Zu bearbeitende Aufgaben:
• A. Beantworten Sie anhand des Berichts über den Vortrag zum Antifeminismus die folgenden Fragen:
(i) Wer stellte die Referentin Juliane Lang vor?
(ii) An welchem Datum hielt Nicole Höchst die Rede, die im Video gezeigt wurde?
(iii) Auf welchen Tag legte Jenny Sommerfeld ihre Hochzeit?
• B. Fassen Sie den Absatz des Berichts über den Vortrag zum Antifeminismus, der mit „Familie werde in den Reihen der AfD“ beginnt, als knappe Stichpunktliste zusammen und bewahren Sie dabei seine wesentlichen Aussagen.
• C. Führen Sie den Bericht über den Vortrag zum Antifeminismus im Anschluss an seinen letzten Satz weiter.

=== Ausgewählter Auszug ===

Vereinnahmung des Feminismusbegriffs von rechts? Antifeminismus in aktuellen rechten Mobilisierungen

Von Cornelia Dold

Ein Vortrag von Juliane Lang, Philipps-Universität Marburg und Forschungsnetzwerk Frauen und Rechtsextremismus

Nach der Begrüßung durch Cornelia Dold, Leiterin des Hauses des Erinnerns – für Demokratie und Akzeptanz, stellte Sarah Bast vom Frauenzentrum Mainz die Referentin Juliane Lang vor und führte zum Thema des Vortrags hin. Juliane Lang legte anschließend den Fokus auf die Analyse des Feminismusbegriffs in aktuellen, rechten Mobilisierungen, wobei der Schwerpunkt auf der Partei „Alternative für Deutschland“ lag. 

Dabei machte sie zunächst einmal deutlich, dass Frauen in der ersten Reihe von neuen rechten Parteien kein Indiz dafür seien, dass eine solche Partei keine frauen- oder queerfeindliche (Familien-)politik betreiben könne. Parteien wie die AfD grenzen feminin und feministisch voneinander ab, wobei feministisch als Bedrohung für die klassische Rollenverteilung gesehen werde. Die Referentin spielte ein Video ab, das die Bundestagsabgeordnete Nicole Höchst (AfD) bei einer Rede am 1. März 2018 anlässlich 100 Jahren Frauenwahlrecht zeigt. In ihrer Rede nannte Nicole Höchst die momentane Politik als frauenfeindlich. Durch „Gleichstellungstotalitarismus“ zwänge man Frauen heute in die Erwerbstätigkeit. Eine strukturelle Benachteiligung von Frauen gibt es in ihren Augen nicht, Gleichstellungsbeauftragte würden vielmehr zu einer systematischen Männerbenachteiligung führen. Hier wird mehr als deutlich, dass feministische Politiken von der AfD als Gefahr für die traditionelle Rollenverteilung angesehen werden. 

Familie werde in den Reihen der AfD ganz klar als eine Einheit aus Mutter, Vater und Kindern gesehen, Darstellungen von Familien zeigen stets heterosexuelle Paare. Die sogenannte „Ehe für alle“ sollte laut AfD annulliert und verboten werden. Dass sich diese Politik mit einer antimuslimischen Politik verzahnt, machte Juliane Lang durch Zitate und Wahlplakate der AfD deutlich. 
In diesem Fall spricht man auch von Care Rassismus, der die „Sorge um das Eigene“ umfasst. Diese Art des Rassismus´ wird als vermeintlich friedfertig dargestellt. Es findet eine Abgrenzung zu „Anderen“ statt, wer dazu gehört, bestimmt dabei aber stets die „Wir“-Gruppe. Mittels dieses Care Rassismus´ versuchen Parteien wie die AfD, Rechte zu mobilisieren. Beispielhaft wies Juliane Lang auf die „besorgte Mutter“ Jenny Sommerfeld hin, die ihre Hochzeit bewusst auf den 20. April legte und bei Kundgebungen unter anderem gegen Journalisten hetzt.

=== Bereitgestellte Angaben ===

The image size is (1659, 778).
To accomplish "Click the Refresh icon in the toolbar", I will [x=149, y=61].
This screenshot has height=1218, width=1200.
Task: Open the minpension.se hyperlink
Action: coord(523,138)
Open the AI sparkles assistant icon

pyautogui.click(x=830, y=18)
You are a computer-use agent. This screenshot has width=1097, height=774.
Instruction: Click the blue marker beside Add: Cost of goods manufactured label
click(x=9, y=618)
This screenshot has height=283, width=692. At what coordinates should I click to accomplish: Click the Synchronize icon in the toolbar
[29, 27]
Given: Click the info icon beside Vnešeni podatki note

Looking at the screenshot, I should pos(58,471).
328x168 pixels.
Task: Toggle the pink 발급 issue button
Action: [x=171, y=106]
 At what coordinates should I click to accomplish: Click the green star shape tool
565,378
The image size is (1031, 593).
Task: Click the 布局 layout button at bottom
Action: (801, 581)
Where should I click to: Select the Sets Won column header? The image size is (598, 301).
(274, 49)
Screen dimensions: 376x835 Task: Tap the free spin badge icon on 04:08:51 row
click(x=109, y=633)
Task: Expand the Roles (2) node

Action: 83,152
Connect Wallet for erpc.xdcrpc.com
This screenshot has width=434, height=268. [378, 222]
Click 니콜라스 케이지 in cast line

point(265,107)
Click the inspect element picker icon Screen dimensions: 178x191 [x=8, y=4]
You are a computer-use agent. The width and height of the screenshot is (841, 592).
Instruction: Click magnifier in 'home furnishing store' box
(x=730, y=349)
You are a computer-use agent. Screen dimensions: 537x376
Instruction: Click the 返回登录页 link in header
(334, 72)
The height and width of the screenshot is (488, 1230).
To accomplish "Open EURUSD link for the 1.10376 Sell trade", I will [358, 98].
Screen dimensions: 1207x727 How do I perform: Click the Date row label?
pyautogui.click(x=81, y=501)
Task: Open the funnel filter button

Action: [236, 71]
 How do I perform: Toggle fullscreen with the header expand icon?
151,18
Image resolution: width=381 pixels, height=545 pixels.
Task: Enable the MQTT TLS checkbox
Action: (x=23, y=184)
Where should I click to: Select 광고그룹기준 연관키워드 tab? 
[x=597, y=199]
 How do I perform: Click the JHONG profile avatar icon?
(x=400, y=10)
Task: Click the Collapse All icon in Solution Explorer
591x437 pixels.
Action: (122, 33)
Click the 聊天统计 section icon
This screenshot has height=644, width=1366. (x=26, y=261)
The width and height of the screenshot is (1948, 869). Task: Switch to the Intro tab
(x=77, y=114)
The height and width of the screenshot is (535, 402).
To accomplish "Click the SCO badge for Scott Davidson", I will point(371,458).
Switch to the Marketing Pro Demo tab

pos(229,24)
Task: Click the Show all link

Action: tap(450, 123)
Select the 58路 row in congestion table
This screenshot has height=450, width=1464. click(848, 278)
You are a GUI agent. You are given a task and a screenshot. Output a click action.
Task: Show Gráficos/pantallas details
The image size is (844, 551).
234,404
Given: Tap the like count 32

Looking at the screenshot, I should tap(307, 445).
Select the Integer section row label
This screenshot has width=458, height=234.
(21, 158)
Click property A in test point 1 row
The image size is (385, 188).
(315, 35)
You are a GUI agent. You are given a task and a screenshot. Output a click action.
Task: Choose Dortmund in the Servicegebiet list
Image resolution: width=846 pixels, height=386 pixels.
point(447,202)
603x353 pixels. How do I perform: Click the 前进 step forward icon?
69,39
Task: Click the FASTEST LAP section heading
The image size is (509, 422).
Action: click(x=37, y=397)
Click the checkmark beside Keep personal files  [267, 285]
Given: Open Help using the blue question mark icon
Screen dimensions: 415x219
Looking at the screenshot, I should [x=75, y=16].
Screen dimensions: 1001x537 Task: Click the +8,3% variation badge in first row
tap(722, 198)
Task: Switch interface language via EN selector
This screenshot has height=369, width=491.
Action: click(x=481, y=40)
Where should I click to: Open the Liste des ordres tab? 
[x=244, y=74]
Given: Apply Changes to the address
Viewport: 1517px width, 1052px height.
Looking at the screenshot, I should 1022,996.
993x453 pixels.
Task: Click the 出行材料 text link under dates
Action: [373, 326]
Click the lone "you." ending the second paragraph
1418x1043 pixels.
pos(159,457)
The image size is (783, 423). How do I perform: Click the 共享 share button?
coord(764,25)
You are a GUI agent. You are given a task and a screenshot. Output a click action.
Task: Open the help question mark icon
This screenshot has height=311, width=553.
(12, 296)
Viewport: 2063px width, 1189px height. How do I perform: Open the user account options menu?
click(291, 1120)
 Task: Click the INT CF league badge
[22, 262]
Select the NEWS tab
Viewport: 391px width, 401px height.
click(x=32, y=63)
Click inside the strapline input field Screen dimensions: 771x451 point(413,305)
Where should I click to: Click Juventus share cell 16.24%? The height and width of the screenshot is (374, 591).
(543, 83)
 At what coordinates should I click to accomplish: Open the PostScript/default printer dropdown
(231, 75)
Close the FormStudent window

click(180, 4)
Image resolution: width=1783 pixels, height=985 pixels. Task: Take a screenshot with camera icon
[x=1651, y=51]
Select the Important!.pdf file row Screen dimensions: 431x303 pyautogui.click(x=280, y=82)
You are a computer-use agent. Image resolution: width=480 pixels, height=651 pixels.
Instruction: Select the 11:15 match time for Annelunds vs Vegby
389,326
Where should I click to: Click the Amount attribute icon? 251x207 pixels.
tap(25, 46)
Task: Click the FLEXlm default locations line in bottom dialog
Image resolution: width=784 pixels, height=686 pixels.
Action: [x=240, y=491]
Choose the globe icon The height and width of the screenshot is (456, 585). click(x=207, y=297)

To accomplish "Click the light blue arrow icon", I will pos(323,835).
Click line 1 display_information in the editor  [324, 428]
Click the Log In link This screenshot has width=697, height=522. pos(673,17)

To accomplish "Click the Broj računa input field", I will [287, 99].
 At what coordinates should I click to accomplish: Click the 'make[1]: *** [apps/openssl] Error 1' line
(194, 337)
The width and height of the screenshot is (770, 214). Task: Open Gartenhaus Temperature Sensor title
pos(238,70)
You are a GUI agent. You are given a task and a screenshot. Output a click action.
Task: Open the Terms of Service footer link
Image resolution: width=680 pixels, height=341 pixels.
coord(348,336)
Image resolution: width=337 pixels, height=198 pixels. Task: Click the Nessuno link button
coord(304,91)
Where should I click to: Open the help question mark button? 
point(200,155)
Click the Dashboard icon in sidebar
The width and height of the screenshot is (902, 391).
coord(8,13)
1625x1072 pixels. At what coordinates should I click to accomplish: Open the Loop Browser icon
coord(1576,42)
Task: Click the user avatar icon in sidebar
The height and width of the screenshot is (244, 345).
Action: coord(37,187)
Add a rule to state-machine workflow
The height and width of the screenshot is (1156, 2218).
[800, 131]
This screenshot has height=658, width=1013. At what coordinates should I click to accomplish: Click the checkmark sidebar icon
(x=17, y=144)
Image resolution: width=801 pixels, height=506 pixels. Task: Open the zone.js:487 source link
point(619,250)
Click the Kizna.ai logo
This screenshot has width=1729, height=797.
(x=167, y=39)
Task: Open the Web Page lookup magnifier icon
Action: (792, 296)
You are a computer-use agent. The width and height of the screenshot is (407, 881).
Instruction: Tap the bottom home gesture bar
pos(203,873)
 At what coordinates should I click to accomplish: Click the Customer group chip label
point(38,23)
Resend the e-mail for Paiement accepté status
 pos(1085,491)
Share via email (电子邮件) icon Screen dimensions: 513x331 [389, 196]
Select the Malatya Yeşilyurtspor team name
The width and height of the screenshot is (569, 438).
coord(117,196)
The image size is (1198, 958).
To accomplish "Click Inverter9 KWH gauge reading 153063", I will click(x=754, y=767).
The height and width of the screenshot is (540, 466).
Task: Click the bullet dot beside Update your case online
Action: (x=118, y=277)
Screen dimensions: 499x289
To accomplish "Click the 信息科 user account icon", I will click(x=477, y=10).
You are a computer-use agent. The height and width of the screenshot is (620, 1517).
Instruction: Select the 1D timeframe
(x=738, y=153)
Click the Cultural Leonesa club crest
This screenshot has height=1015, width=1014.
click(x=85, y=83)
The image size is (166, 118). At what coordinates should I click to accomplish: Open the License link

===

Die Antworten:
• A.
(i) Sarah Bast vom Frauenzentrum Mainz
(ii) Am 1. März 2018
(iii) Auf den 20. April

• B.
- Die AfD versteht Familie als Einheit aus Mutter, Vater und Kindern; ihre Darstellungen von Familien zeigen stets heterosexuelle Paare.
- Die „Ehe für alle“ sollte laut AfD annulliert und verboten werden.
- Juliane Lang belegte mit Zitaten und Wahlplakaten der AfD, dass diese Politik mit einer antimuslimischen Politik verzahnt ist.

• C.
Diese Art des Rassismus´ werde, so Juliane Lang, meist mit einem Femonationalismus verzahnt, bei dem eine feministische Politik mit der „Angst vor dem Fremden“ verbunden und für rassistische Argumentationen genutzt wird. Hier werde bewusst ein Bild von „fremden Triebtätern“ gezeichnet, denen gegenüber, die deutschen Frauen als kollektive Opfer stehen.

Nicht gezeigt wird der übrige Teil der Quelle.